Could you set down exactly the lines of the data below, starting at the one that holds "Tap the FEB 08, 2019 date header" and ending at the one that holds "You are a computer-use agent. Screen", both included, and only those?

(Collection entries)
*** Block opens ***

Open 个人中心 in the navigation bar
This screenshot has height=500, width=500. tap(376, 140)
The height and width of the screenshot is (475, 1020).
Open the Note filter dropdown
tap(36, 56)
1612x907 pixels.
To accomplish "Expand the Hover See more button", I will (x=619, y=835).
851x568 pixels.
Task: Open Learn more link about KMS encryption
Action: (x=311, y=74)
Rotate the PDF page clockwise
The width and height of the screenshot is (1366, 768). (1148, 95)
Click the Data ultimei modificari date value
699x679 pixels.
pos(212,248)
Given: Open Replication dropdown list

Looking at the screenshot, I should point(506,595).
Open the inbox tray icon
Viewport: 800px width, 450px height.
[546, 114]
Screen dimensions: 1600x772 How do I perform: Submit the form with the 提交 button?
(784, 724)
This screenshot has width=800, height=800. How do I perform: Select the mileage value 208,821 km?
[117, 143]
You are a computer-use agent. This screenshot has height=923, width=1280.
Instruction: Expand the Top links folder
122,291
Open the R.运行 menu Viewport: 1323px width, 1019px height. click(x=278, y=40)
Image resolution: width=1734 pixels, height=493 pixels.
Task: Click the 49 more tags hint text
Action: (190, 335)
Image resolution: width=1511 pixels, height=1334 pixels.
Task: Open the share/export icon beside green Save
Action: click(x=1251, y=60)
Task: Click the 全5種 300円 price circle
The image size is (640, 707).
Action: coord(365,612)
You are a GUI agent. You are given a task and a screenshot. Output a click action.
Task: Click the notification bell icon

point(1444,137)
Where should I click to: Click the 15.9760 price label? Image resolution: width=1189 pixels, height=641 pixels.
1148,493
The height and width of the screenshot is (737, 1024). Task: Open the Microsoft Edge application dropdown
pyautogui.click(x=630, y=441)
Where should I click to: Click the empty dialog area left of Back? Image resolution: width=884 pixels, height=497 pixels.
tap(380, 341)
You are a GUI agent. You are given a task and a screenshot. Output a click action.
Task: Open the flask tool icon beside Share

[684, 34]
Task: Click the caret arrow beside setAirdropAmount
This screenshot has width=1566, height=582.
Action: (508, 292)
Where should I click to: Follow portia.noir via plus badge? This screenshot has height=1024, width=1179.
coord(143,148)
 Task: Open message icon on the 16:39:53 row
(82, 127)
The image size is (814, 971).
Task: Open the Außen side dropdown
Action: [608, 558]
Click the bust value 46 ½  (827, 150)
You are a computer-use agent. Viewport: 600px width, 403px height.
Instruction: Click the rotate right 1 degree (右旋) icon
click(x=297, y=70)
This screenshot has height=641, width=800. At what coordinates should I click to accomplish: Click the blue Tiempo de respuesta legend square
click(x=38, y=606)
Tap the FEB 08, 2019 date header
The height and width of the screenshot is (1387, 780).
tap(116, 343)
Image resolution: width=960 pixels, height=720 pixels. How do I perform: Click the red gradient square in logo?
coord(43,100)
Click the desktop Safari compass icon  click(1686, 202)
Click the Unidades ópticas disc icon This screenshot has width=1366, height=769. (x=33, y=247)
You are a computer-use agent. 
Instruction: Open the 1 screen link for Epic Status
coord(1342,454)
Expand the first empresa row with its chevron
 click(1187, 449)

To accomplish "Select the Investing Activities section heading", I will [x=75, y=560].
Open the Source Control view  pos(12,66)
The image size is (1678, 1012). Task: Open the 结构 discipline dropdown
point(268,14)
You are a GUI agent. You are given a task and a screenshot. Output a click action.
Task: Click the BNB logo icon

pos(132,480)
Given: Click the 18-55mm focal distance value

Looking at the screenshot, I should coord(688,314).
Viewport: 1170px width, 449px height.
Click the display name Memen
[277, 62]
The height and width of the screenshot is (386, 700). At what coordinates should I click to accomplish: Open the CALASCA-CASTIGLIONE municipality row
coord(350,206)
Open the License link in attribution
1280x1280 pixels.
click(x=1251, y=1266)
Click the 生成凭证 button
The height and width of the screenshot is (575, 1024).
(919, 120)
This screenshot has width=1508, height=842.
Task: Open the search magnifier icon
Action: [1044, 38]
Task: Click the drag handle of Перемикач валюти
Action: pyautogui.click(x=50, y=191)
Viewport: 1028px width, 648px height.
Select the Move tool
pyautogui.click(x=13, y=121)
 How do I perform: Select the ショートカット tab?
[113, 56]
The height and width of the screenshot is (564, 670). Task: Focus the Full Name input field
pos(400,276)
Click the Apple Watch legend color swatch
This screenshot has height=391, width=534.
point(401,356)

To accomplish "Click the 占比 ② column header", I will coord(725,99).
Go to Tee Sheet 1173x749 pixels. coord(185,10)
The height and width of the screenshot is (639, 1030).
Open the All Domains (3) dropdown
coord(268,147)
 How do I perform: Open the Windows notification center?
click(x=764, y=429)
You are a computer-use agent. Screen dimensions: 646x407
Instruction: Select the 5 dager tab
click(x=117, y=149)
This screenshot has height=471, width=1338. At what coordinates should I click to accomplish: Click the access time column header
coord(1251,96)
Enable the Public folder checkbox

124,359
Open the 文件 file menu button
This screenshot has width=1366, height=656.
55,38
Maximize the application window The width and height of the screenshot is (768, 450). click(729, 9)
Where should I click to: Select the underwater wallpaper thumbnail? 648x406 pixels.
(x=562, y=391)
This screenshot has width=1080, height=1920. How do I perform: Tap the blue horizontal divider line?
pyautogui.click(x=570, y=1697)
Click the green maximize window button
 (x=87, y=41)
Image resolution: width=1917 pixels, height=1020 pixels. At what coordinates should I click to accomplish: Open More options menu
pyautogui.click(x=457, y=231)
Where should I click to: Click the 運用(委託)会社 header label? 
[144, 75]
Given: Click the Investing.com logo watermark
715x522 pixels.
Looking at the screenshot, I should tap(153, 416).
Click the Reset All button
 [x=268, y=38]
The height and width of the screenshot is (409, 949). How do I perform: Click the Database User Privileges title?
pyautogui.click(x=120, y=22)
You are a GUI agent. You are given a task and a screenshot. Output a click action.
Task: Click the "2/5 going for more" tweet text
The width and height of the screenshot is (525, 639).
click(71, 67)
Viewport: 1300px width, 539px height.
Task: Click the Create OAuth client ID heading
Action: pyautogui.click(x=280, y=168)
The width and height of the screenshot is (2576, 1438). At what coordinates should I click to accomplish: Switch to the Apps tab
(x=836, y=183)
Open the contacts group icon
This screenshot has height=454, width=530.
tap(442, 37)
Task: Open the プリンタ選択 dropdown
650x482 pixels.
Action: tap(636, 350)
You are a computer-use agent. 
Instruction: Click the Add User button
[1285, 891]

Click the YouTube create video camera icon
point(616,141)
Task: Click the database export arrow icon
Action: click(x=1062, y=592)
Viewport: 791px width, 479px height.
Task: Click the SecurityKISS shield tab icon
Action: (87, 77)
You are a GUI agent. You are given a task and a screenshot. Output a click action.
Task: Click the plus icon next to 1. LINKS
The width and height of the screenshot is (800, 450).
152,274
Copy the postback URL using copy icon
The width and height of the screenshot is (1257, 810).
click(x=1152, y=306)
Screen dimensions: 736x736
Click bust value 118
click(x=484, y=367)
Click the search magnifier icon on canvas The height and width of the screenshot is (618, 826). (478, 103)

*** Block closes ***

_SOLUTION TO THE EXERCISE:_
Tap the FEB 08, 2019 date header
The height and width of the screenshot is (1387, 780).
tap(116, 343)
Image resolution: width=960 pixels, height=720 pixels. How do I perform: Click the red gradient square in logo?
coord(43,100)
Click the desktop Safari compass icon  click(1686, 202)
Click the Unidades ópticas disc icon This screenshot has width=1366, height=769. (x=33, y=247)
You are a computer-use agent. 
Instruction: Open the 1 screen link for Epic Status
coord(1342,454)
Expand the first empresa row with its chevron
 click(1187, 449)

To accomplish "Select the Investing Activities section heading", I will [x=75, y=560].
Open the Source Control view  pos(12,66)
The image size is (1678, 1012). Task: Open the 结构 discipline dropdown
point(268,14)
You are a GUI agent. You are given a task and a screenshot. Output a click action.
Task: Click the BNB logo icon

pos(132,480)
Given: Click the 18-55mm focal distance value

Looking at the screenshot, I should coord(688,314).
Viewport: 1170px width, 449px height.
Click the display name Memen
[277, 62]
The height and width of the screenshot is (386, 700). At what coordinates should I click to accomplish: Open the CALASCA-CASTIGLIONE municipality row
coord(350,206)
Open the License link in attribution
1280x1280 pixels.
click(x=1251, y=1266)
Click the 生成凭证 button
The height and width of the screenshot is (575, 1024).
(919, 120)
This screenshot has width=1508, height=842.
Task: Open the search magnifier icon
Action: [1044, 38]
Task: Click the drag handle of Перемикач валюти
Action: pyautogui.click(x=50, y=191)
Viewport: 1028px width, 648px height.
Select the Move tool
pyautogui.click(x=13, y=121)
 How do I perform: Select the ショートカット tab?
[113, 56]
The height and width of the screenshot is (564, 670). Task: Focus the Full Name input field
pos(400,276)
Click the Apple Watch legend color swatch
This screenshot has height=391, width=534.
point(401,356)

To accomplish "Click the 占比 ② column header", I will coord(725,99).
Go to Tee Sheet 1173x749 pixels. coord(185,10)
The height and width of the screenshot is (639, 1030).
Open the All Domains (3) dropdown
coord(268,147)
 How do I perform: Open the Windows notification center?
click(x=764, y=429)
You are a computer-use agent. Screen dimensions: 646x407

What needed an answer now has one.